Problem details
Output the listing below, keeping each line exactly as it stands.

Dataset excerpts
--- START ---
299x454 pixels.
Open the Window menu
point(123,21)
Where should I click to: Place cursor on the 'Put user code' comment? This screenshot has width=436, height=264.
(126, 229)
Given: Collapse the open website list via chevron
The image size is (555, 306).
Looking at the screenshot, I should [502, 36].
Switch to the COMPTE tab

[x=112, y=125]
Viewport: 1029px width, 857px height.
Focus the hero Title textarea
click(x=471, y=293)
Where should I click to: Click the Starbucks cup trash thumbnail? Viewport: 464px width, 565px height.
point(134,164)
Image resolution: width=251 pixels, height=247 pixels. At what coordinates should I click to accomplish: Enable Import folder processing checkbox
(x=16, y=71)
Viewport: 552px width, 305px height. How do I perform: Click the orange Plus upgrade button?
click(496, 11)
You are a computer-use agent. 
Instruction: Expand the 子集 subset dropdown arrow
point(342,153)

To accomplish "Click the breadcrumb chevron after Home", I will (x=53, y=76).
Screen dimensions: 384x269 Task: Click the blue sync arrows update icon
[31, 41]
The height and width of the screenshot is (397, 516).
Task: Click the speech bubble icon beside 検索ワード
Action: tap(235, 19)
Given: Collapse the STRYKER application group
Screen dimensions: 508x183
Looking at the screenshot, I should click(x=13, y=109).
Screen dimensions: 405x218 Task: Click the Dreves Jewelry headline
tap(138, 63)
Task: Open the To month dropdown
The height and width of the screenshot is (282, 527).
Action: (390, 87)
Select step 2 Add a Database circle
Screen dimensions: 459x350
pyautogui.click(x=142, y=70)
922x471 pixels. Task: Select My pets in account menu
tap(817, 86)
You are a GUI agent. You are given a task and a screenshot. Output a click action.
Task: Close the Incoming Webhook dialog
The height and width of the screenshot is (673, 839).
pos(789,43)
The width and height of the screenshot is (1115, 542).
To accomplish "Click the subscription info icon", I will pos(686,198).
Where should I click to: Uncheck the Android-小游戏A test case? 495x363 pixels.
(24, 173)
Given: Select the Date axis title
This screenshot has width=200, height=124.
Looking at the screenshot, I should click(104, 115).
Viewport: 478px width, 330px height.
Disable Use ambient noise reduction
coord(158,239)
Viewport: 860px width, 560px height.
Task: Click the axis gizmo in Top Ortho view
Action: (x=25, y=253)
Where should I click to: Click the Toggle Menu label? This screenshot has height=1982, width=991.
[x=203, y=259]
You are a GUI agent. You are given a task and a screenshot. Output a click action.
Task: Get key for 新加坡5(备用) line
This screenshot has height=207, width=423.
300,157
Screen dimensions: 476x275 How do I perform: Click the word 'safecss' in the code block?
--- END ---
Answer for this exercise
299x454 pixels.
Open the Window menu
point(123,21)
Where should I click to: Place cursor on the 'Put user code' comment? This screenshot has width=436, height=264.
(126, 229)
Given: Collapse the open website list via chevron
The image size is (555, 306).
Looking at the screenshot, I should [502, 36].
Switch to the COMPTE tab

[x=112, y=125]
Viewport: 1029px width, 857px height.
Focus the hero Title textarea
click(x=471, y=293)
Where should I click to: Click the Starbucks cup trash thumbnail? Viewport: 464px width, 565px height.
point(134,164)
Image resolution: width=251 pixels, height=247 pixels. At what coordinates should I click to accomplish: Enable Import folder processing checkbox
(x=16, y=71)
Viewport: 552px width, 305px height. How do I perform: Click the orange Plus upgrade button?
click(496, 11)
You are a computer-use agent. 
Instruction: Expand the 子集 subset dropdown arrow
point(342,153)

To accomplish "Click the breadcrumb chevron after Home", I will (x=53, y=76).
Screen dimensions: 384x269 Task: Click the blue sync arrows update icon
[31, 41]
The height and width of the screenshot is (397, 516).
Task: Click the speech bubble icon beside 検索ワード
Action: tap(235, 19)
Given: Collapse the STRYKER application group
Screen dimensions: 508x183
Looking at the screenshot, I should click(x=13, y=109).
Screen dimensions: 405x218 Task: Click the Dreves Jewelry headline
tap(138, 63)
Task: Open the To month dropdown
The height and width of the screenshot is (282, 527).
Action: (390, 87)
Select step 2 Add a Database circle
Screen dimensions: 459x350
pyautogui.click(x=142, y=70)
922x471 pixels. Task: Select My pets in account menu
tap(817, 86)
You are a GUI agent. You are given a task and a screenshot. Output a click action.
Task: Close the Incoming Webhook dialog
The height and width of the screenshot is (673, 839).
pos(789,43)
The width and height of the screenshot is (1115, 542).
To accomplish "Click the subscription info icon", I will pos(686,198).
Where should I click to: Uncheck the Android-小游戏A test case? 495x363 pixels.
(24, 173)
Given: Select the Date axis title
This screenshot has width=200, height=124.
Looking at the screenshot, I should click(104, 115).
Viewport: 478px width, 330px height.
Disable Use ambient noise reduction
coord(158,239)
Viewport: 860px width, 560px height.
Task: Click the axis gizmo in Top Ortho view
Action: (x=25, y=253)
Where should I click to: Click the Toggle Menu label? This screenshot has height=1982, width=991.
[x=203, y=259]
You are a GUI agent. You are given a task and a screenshot. Output a click action.
Task: Get key for 新加坡5(备用) line
This screenshot has height=207, width=423.
300,157
Screen dimensions: 476x275 How do I perform: Click the word 'safecss' in the code block?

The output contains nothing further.